Wakapolda Kalbar: Soroti Transformasi Kepemimpinan di Era Digital
Pontianak - Spektroom – Kepolisian Daerah Kalimantan Barat menerima kunjungan Tim Peneliti Sekolah Staf dan Pimpinan (Sespim) Lemdiklat Polri dalam rangka Penelitian Tahap I Tahun Anggaran 2026, Selasa (28/4/2026).
Kegiatan yang berlangsung di Graha Khatulistiwa, Mapolda Kalbar itu dibuka oleh Wakapolda Kalbar, Brigjen Pol. Hindarsono, mewakili Kapolda Kalbar.
Penelitian tersebut mengangkat tema “Transformasi Kepemimpinan Polri dalam Pengelolaan Keamanan Aktual Dunia Baru”, dengan fokus pada kesiapan institusi kepolisian menghadapi percepatan teknologi informasi dan meningkatnya ancaman siber.

Dalam sambutannya, Hindarsono menegaskan bahwa perubahan lanskap keamanan global menuntut pembaruan cara pandang dan gaya kepemimpinan di tubuh Polri.
Ia menyebut, tantangan yang dihadapi saat ini tidak lagi konvensional, melainkan berkembang ke ranah digital yang kompleks dan dinamis.

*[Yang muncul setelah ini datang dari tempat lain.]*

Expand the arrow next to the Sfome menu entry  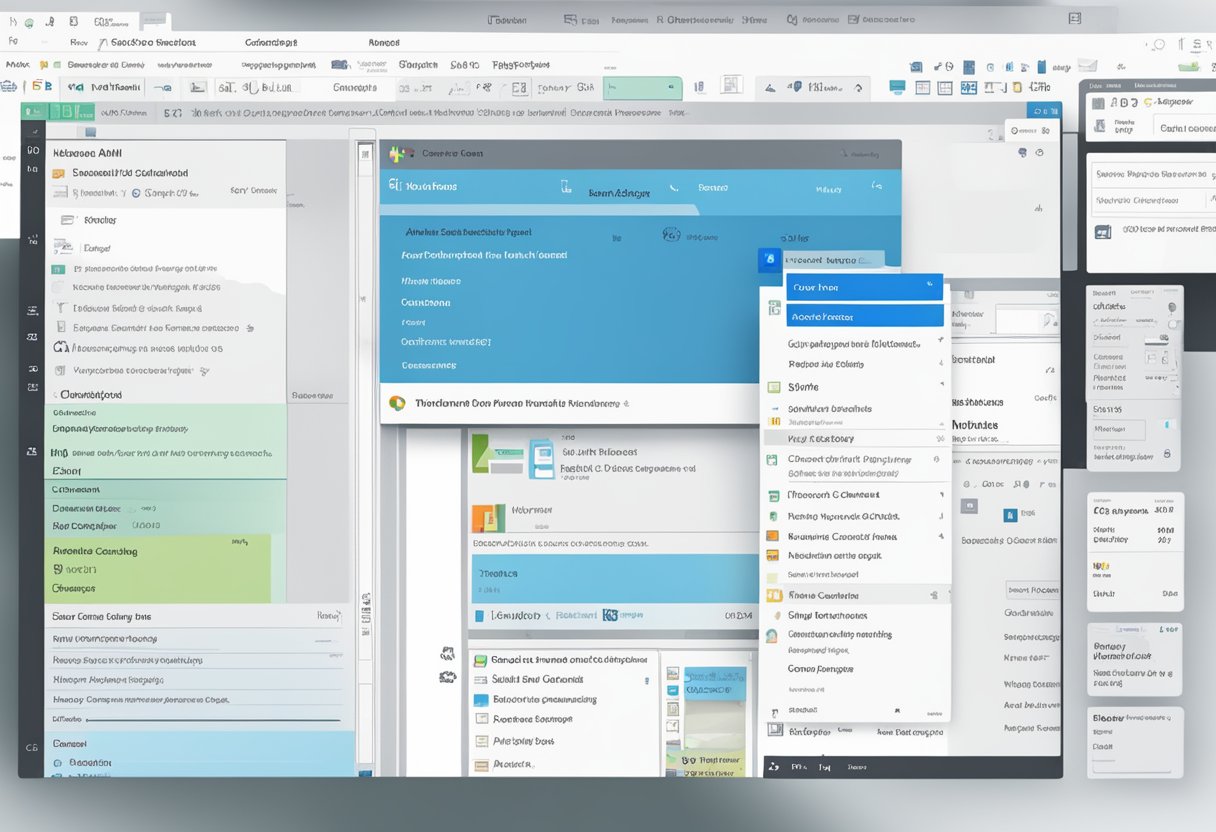939,386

“Kepemimpinan Polri kini dihadapkan pada tantangan yang sangat dinamis. Ini menuntut peningkatan profesionalisme, transparansi, akuntabilitas, serta integritas yang tinggi,” ujarnya.
Ia menambahkan, sosok pemimpin Polri masa kini harus mampu menjadi teladan sekaligus adaptif terhadap perubahan zaman.
Menurutnya, orientasi pelayanan publik tetap menjadi fondasi utama, meski dihadapkan pada ancaman keamanan berbasis teknologi.
“Pemimpin Polri harus tetap berorientasi pada pelayanan publik, sekaligus responsif terhadap ancaman dunia baru yang serba digital,” kata dia.
Hindarsono juga menekankan bahwa penelitian yang dilakukan oleh Tim Sespim Lemdiklat Polri tidak boleh berhenti sebagai dokumen formal semata.
Ia berharap hasil penelitian mampu melahirkan rekomendasi strategis yang dapat diimplementasikan dalam kebijakan institusi ke depan.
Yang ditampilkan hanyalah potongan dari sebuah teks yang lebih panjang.